Los lectores de Gateway Hispanic lo celebran: el 78% aprueba su arranque feroz. Mientras, los demócratas lloriquean por sus “inmigrantes soñadores”. ¡Que compren pañuelos!
¿Y qué tal ese zarpazo a la agenda climática? Trump eliminó las restricciones energéticas de Biden más rápido de lo que un vegano huye de un asado. Las petroleras están de fiesta, los empleos regresan y el carbón vuelve a rugir.
Los progres, con sus paneles solares y sus Prius, chillan que “el planeta se muere”. ¡Por favor! El planeta está bien, pero sus fantasías verdes se estrellaron contra la realidad. Desde aquí os hemos ido informando que Trump firmó “decenas de órdenes” en un mes, dejando a los ecologistas con cara de funeral.
Pero eso no es todo: Trump despidió a los burócratas de la “diversidad, equidad e inclusión” como quien sacude una alfombra vieja. Adiós a los lloriqueos sobre “microagresiones” y “pronombres”.
¡Esto es América, no un campamento de terapia! Los de izquierda están en pánico, y los conservadores festejan con un 82% de aprobación según las encuestas La izquierda, claro, grita “fascismo”. ¿Fascismo? No, queridos, se llama sentido común.

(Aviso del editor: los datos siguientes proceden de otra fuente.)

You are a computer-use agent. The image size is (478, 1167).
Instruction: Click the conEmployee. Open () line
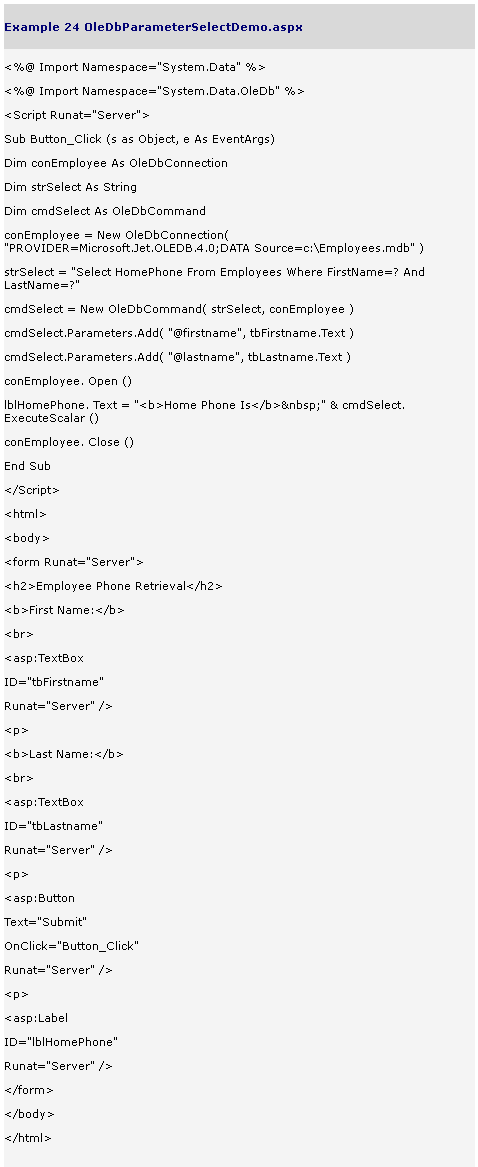[x=68, y=381]
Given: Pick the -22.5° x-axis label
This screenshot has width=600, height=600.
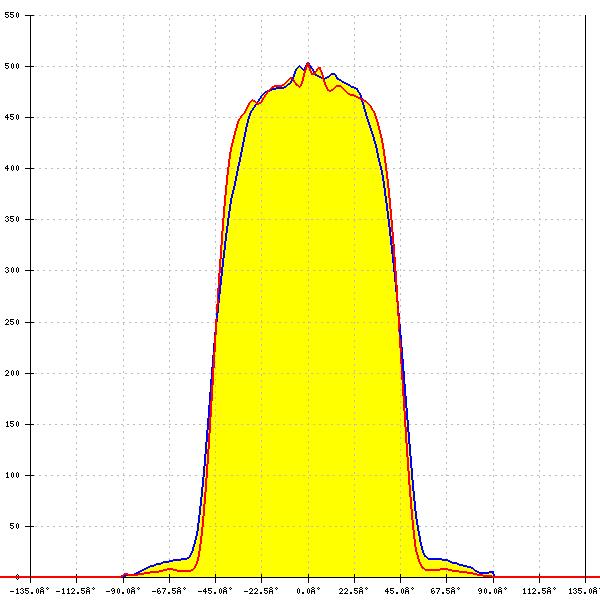Looking at the screenshot, I should [x=261, y=590].
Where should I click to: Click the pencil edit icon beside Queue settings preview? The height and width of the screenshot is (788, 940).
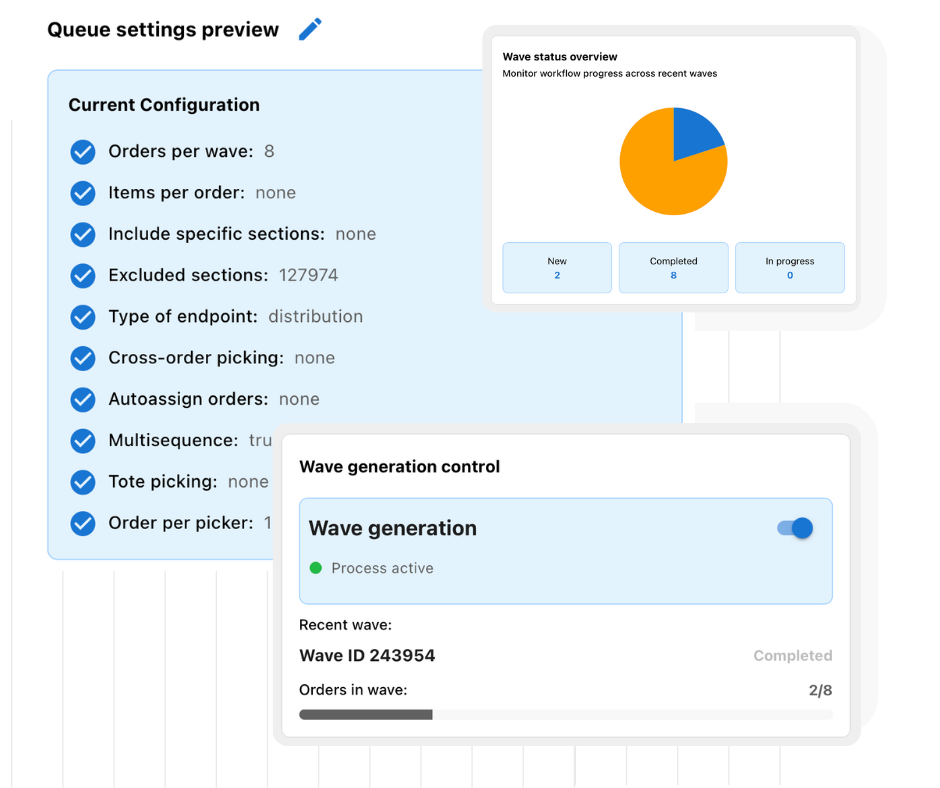click(x=311, y=29)
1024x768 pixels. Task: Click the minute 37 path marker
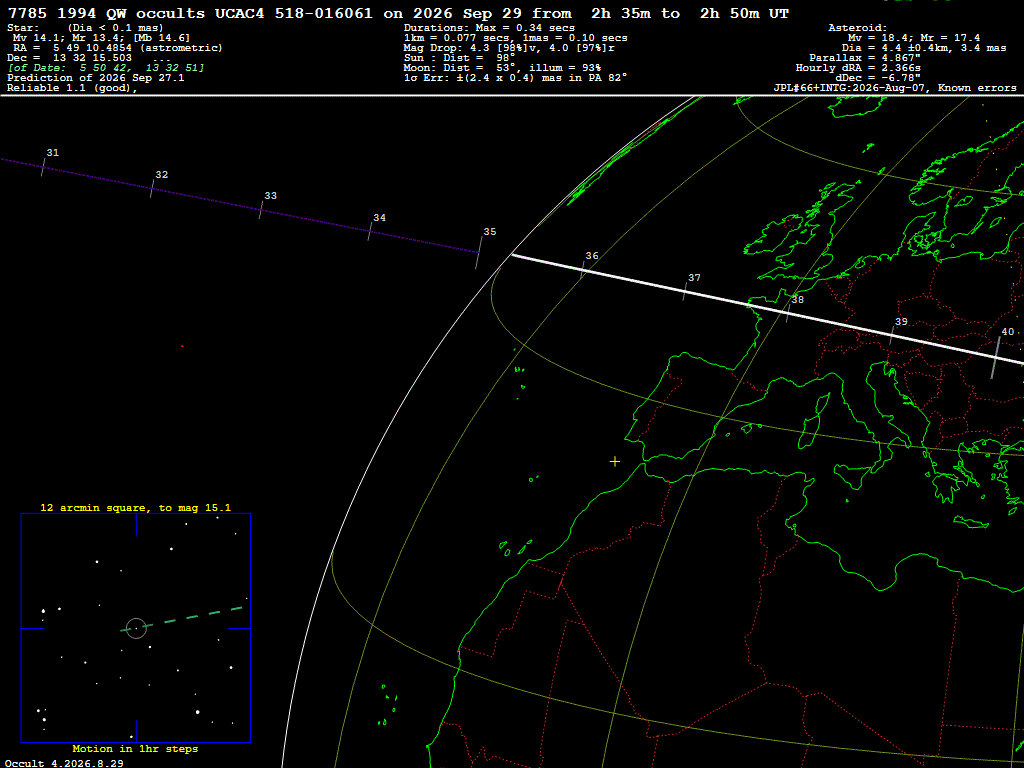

Y hablando de justicia, Trump soltó a los patriotas del 6 de enero como un regalo conservador envuelto en una bandera. Mientras los medios progres lloran por “la democracia”, el pueblo real aplaude. ¿Saben quién no aplaude?
Los trans y sus defensores, que vieron cómo Trump aplastó sus políticas de baños y deportes “inclusivos”. Hay “víctimas inmediatas” como los transgender. ¡Qué tragedia, ahora tendrán que competir en su categoría biológica! Pobrecitos, saquen los violines.

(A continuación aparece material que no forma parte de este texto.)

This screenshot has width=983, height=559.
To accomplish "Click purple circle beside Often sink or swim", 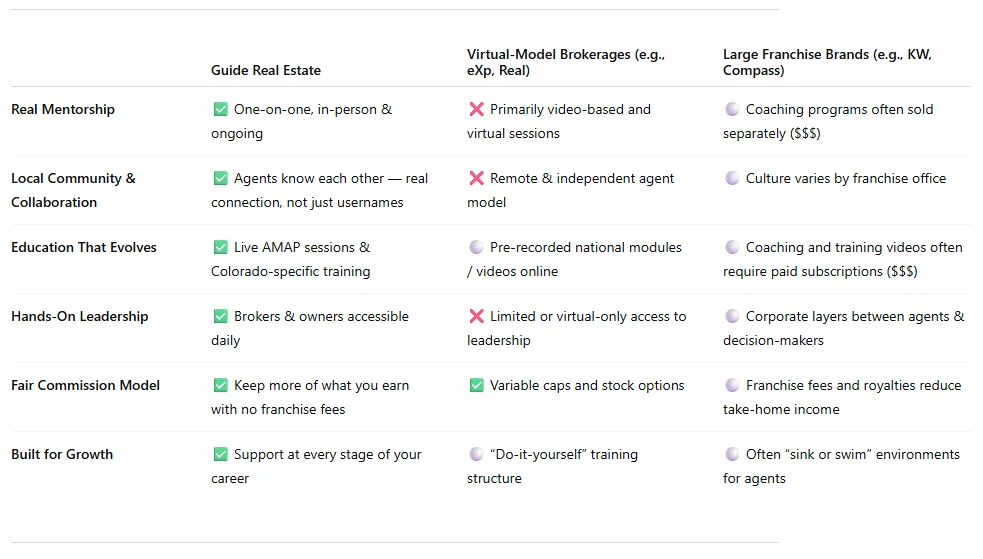I will (732, 454).
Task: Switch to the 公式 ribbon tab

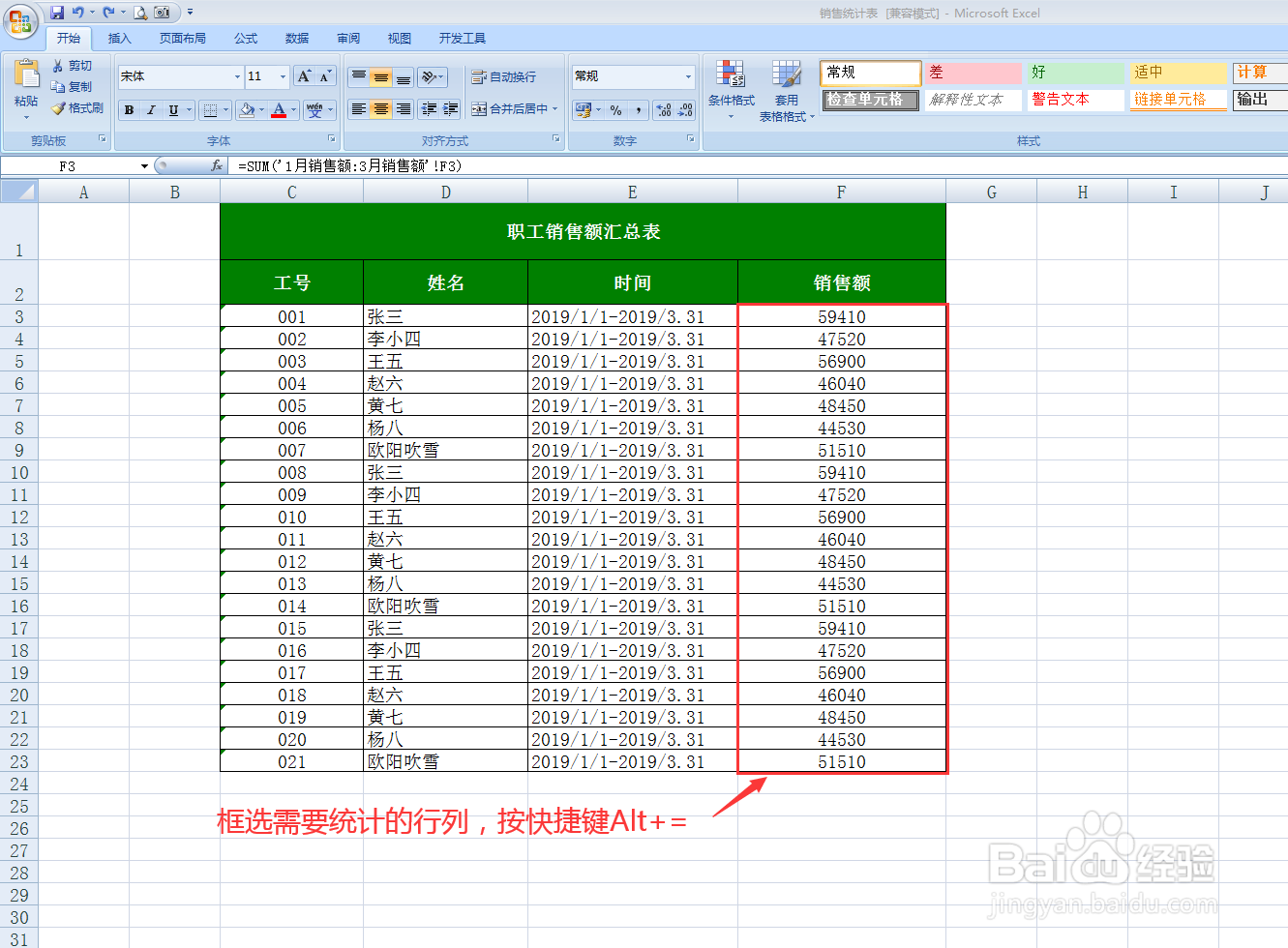Action: pos(245,38)
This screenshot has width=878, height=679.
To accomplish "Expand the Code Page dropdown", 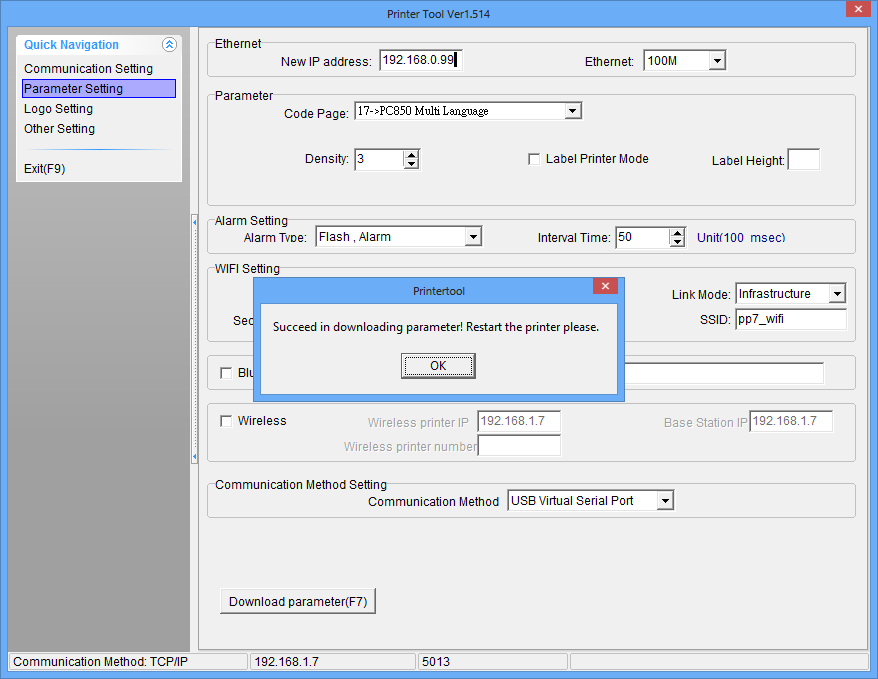I will (572, 111).
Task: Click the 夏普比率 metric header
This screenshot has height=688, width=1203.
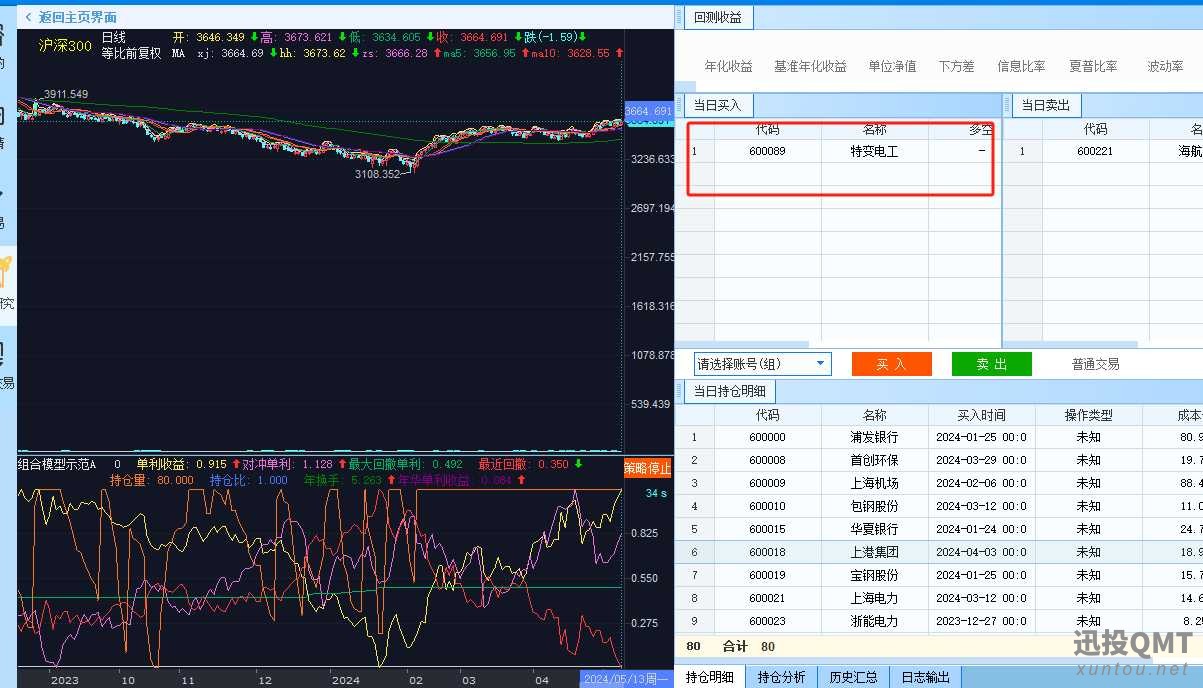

La economía también sintió el rugido de Trump. Redujo regulaciones a diestra y siniestra, y las empresas respiran aliviadas. Wall Street sube, los impuestos bajan y los progres se quejan porque “los ricos ganan más”. ¡Claro, porque trabajan, no mendigan subsidios!

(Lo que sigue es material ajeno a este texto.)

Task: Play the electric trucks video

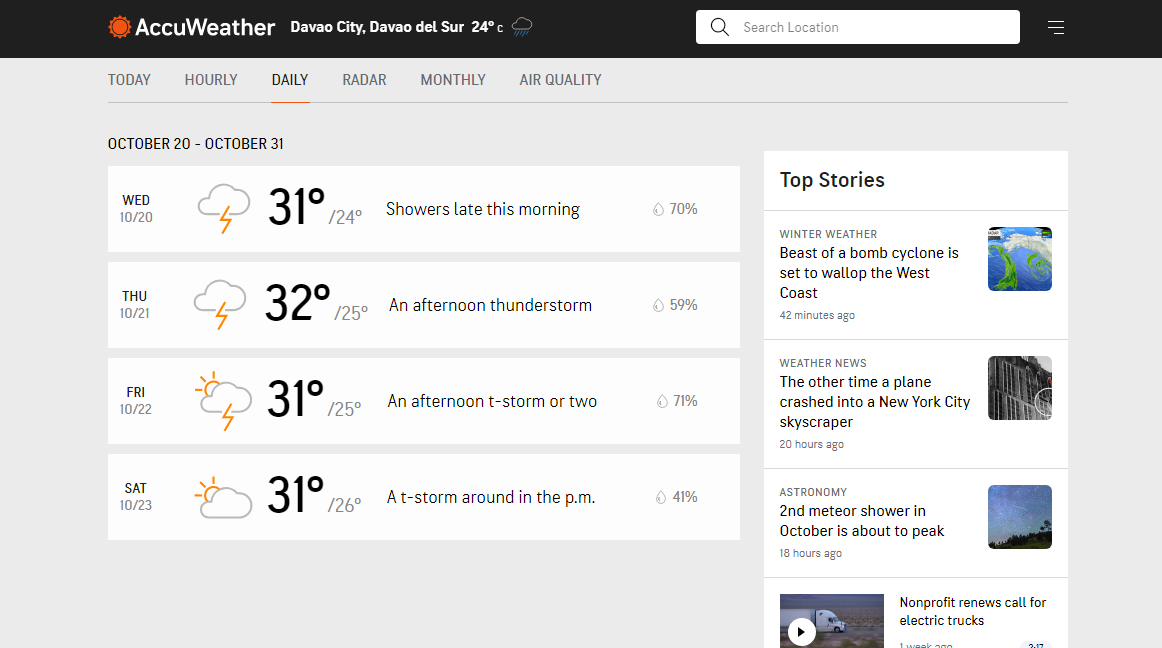Action: point(801,631)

Trump lidera una “revolución de sentido común”.
En la economía, Trump cortó regulaciones como si fueran malas hierbas. Las empresas respiran, Wall Street sube y los impuestos bajan. Los progres se quejan: “¡Los ricos ganan más!”. Claro, porque producen, no viven de ayudas sociales como sus votantes favoritos. The American Conservative lo celebra: esto es una revolución de sentido común.
La educación también recibió su dosis de realidad. Trump aplastó la agenda woke en las escuelas con 20 cambios drásticos, dice OPB. Fuera la teoría crítica de la raza, adentro la meritocracia. Los padres conservadores están en éxtasis (85% de aprobación en Epoch), mientras los maestros progres buscan pañuelos. ¿Quieren adoctrinar? ¡Que lo hagan en Venezuela!
En el mundo, Putin le dio un guiño a Trump, y ya negocian paz en Ucrania. ¿Resultados en lugar de guerras eternas? Los demócratas están furiosos, pero el 47º Presidente no juega a ser el policía del planeta. Trump va por hechos, no por aplausos. La izquierda, sin sus cruzadas morales, solo balbucea.
Los medios globales, reconocen el tsunami Trump. Desde Londres hasta Tokio, todos ven que América es de nuevo una potencia temida. Los progres locales, con sus barbas y sus podcasts, están escondidos. Trump supera expectativas. ¡Normal, después de Biden hasta un mono haría mejor papel!
En conclusión, el primer mes de Trump ha sido un banquete conservador y una patada en el trasero de la izquierda. Energía, fronteras, economía, educación: todo grita “América Primero”. La encuesta de The Epoch Times lo prueba: los patriotas lo aman, los progres lo odian.
Así que, izquierdistas, sigan gimoteando mientras Trump, el 47º Presidente, hace de América un lugar donde los débiles lloran y los fuertes prosperan.
¡Esto es solo el aperitivo, y tienen casi cuatro años más para tragarse su derrota! ¡MAGA!